UDONを他の身近な食べものに置き換えてみてもいい。その土地で小さい頃から普段食べているものの有難味、こだわり、それはその土地の人間関係にまで影響することがわかる。食べものは、様々な愛され方で、かくも人から愛され、人を作る。

☆そんな当たり前のように存在していたがゆえに疎ましかった「故郷」「家業」に、反発したり向き合ったりしながら自分らしさをどう生きるのか、興味深い彼ら彼女らのケースを見せてくれる。人は何がきっかけで道を開くことになるのか分からないからこそ人生面白いんだなあ、と、しみじみ感じさせてくれる。遠い夢、手近な夢、メーテルリンクの青い鳥を思わせる。
ブームは盛り上がり、ブームは去り、祭りはいつか終われども、その跡に、地味ながら捨てがたい何かが残っていることに気づき、別な何かに生まれ変わることもある。
それはたとえば、地元の職人さんの、毎日の誠実な仕事ぶりが、みんなのささやかな幸せを支え、その仕事に対する愛と感謝がまた職人さんを支える、相互関係だったり。若者はそれをそっくりそのまま受け継ぐのもまた人生、それを自らの夢と摺り合わせて全く新しい形に昇華(消化)するのも人生。(この主人公の場合、唐突な方向に消化させ過ぎだと思うが)

・・・と、そんな風に拾い物が多くて、全体的に楽しかったが、映画の作りは、万人向けとは言いがたいと思った。

この本広克行サンとか、ROBOTスタッフの作るフジテレビ系の「映画」を正しく味わうためには、従来どおりのイメージの「映画」を観ると思って観ない方がいいのかも。(踊る大捜査線シリーズや真下正義で、そう思った)
そこで、一種のテーマパークに来た(自分の好きなように見て廻って、何か面白いところを見つけて帰ればよい)んだ、と思って、
「ROBOTランド」用に自分のチャンネルを切り替えて観にいく、がお薦め。
そして好みのアトラクションを見つけたら、それをよく味わうべし。自分から入ってみることが大切。アトラクション毎に雰囲気は違うよ。どのパビリオンを気に入るかは分からない。

つまりこういうこと。
フツーは、一本しっかりとした統一感、テーマに向かってギューっ連れてってくれて感動させてくれる感じ、ある一定のスピード感・・・、
そうしたものを、よく私は(映画館で観る)映画に求めてしまうのだけれど、この映画はそういうのと違う。
私の中の映画ベスト1のバックトゥザフューチャーと比べてしまうと。ベスト2の美女と野獣と比べてしまうと。濃縮感には欠けるかも。

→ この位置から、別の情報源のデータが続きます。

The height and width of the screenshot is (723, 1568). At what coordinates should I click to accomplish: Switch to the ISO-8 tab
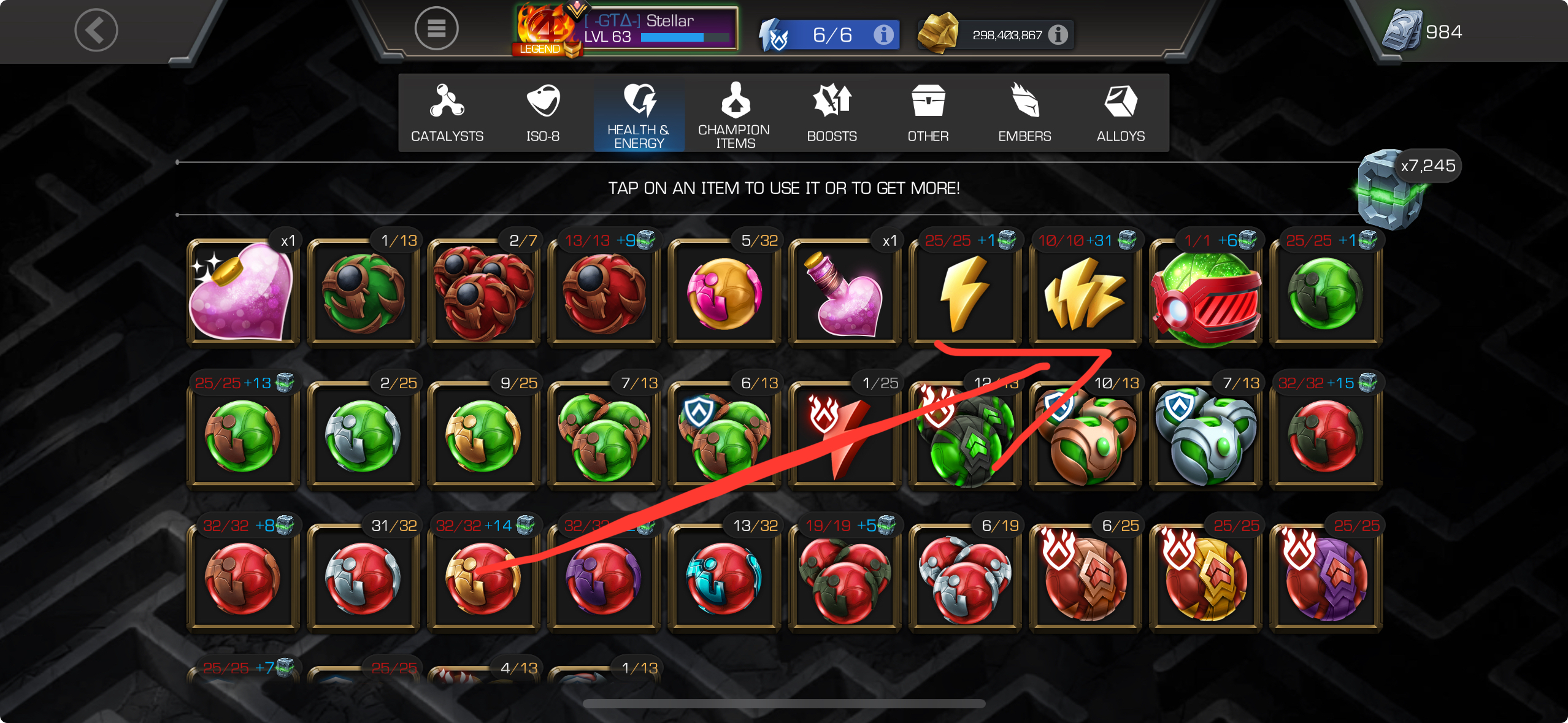543,113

どんな色でまとめたいのかよくわからない、統一感のなさ。それが逆に、なんか良いのかもしれない。異素材のコーディネイトの妙というのか。
部分に注目すると、はっとさせられるような何かや、考えさせられる何かが散りばめてあるけど。
いろんな要素、いろんなオカズが、めいっぱい詰め込まれて和洋中なんでも入り幕の内弁当みたい。私は、好き嫌いなくなんでも食べるタチだけど。
ドキュメンタリー有り、コメディあり。親子愛、人情ドラマあり。ぶっとんだようなCGアニメもあり。緩急様々。どれかひとつに絞ったほうが深く掘り下げられるかもしれないが、ヘタすると飽きるだろうし、こういうチャンポン味も、これはこれで面白さがある。ある種、実験かも。リアルな世界は、何事も一つに絞れないわけで、そのことも表現しているのかなと。
でも、シリアスに観たらいいのか、マンガのような軽いノリで観たらいいのか、ちょっと迷ってしまう。軽いのか浅いのか深いのか子供っぽいのか、どうとでもとれるのだ。
それが「とっ散らかってウルサくってイラつく」人もいるだろうし、でも私にはそれも一種の魅力ということで許容できるので、
人によって、すごく好き嫌いが分かれそう。
だから、その、並んだ事象全てを、おおらかに、淡々と観ることをお薦めしたい。

はっ。それって、まさしく、ユースケ氏の色彩そのものにもあてはまる喩えではないだろうか?
彼にはいろんな要素が入ってて一色には括れない。近くで見ると、色がちらちらしてしまう。けど遠目に見ると、あるひとつの雰囲気なのだ。
シリアスモードとかほんわかモードが混ざり合っているけど、ぱっと見はギャグモードが強い気がして、どのカラーに入れ込むか迷わせるような何かが彼にはある、それが、
「良く見ると捉えどころが無い魅力」となるか「どこか中途半端」となるかは、かなり際どい。

そして薄味で淡々とした感触が、この映画の持ち味かもしれない。そしてユースケ氏も、そこにうまくはまってる。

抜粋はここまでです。